If you are going to experiment, start with any short intro ML or statistics course. Doesn't really matter which if you're at the point where you're not sure where to start.
How big is the data set ? rows ? variables ? Can you start with some basic regression in excel ?
Tables are in SQL , for example we have monthly headcount since 2010, so near to 300,000 . But needs cleaning and have inconsistencies, currently working with July 2018 to today. Variables are level, gender line of business , group, maybe age, university, tier/ranking, commentaries about performance , productivity, hire and promotion dates
Not saying I would model that in Excel [you could as a starting point] but that’s a small data set. I would get into into a tool where you could see, work with the data
Thanks That’s something that I constantly remember working with hr data, I’m going to dig into it
Seriously, figure out what you’re doing before you start communicating “findings”. I can’t tell you how many times I’ve seen these sort of findings being discussed, with no foundation whatsoever, other than a simple observation that has no statistical backing.
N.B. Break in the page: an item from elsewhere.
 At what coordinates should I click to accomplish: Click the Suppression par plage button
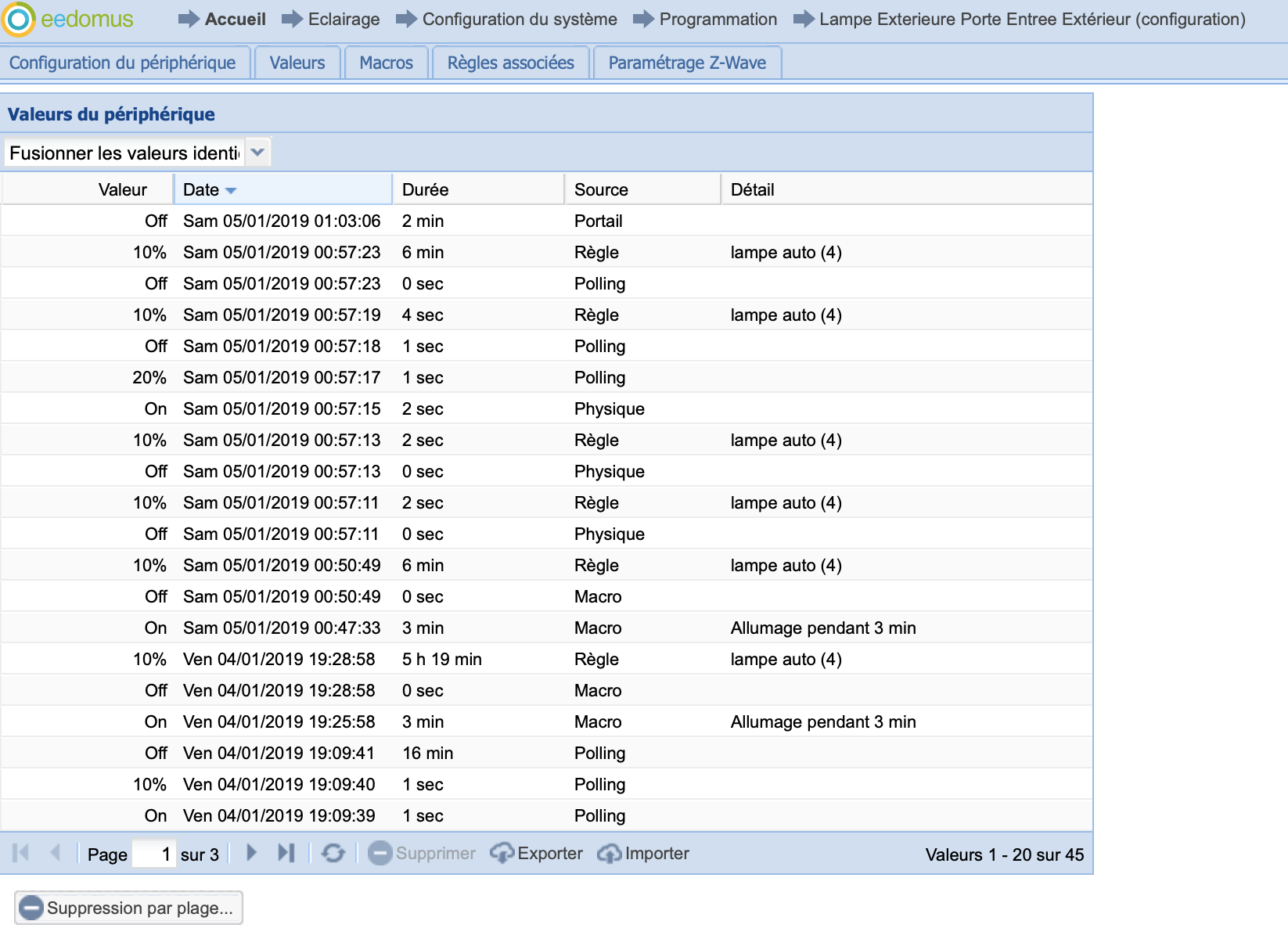129,908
People seem to be aware of the phrase “correlation is not causation”, but then dismiss the idea as soon as they have an observation that fits their hypothesis or world view, more generally.
For example, let’s say you observe that, on average, gender A has a higher salary than gender B. Some might get all excited at this point and start screaming “gender inequality”. However, this observation means nothing. It could be the case, hypothetically, that a disproportionate number of individuals of gender A live in higher cost of living cities or are aligned to higher- value (financially) practices in a firm (like strategy vs operations). These are what you might call confounding variables. Proper statistical analysis will flush these out.
Now to attempt to answer your question, try regression, which will help you to understand which independent variables drive variation in whatever output variables you what to explore (and to what degree). Taking my example above, the output variable would be salary. The inputs, or independent variables, might be location, organizational group, years of experience, etc. If you have the “right” data, you will be able to figure this out. But, it could be the case that you don’t have the right data, which you’ll discover in a low R squared value for your regression model.
What exactly are you trying to predict here? What are your hypotheses? Figuring out how to code a regression model is easy, what will take more time is understanding the ethics and implications of what you’re doing. Look into confirmation bias, unbalanced datasets, and overall ethics. HR data is not something to play with if you don’t know what you’re doing. I’d be really annoyed to find out some random person in the firm is predicting my tenure at the firm or future salary growth based off a few scarce data points. I can already tell maternity leave data is going to disproportionately affect your prediction results given that many women are let go when taking it.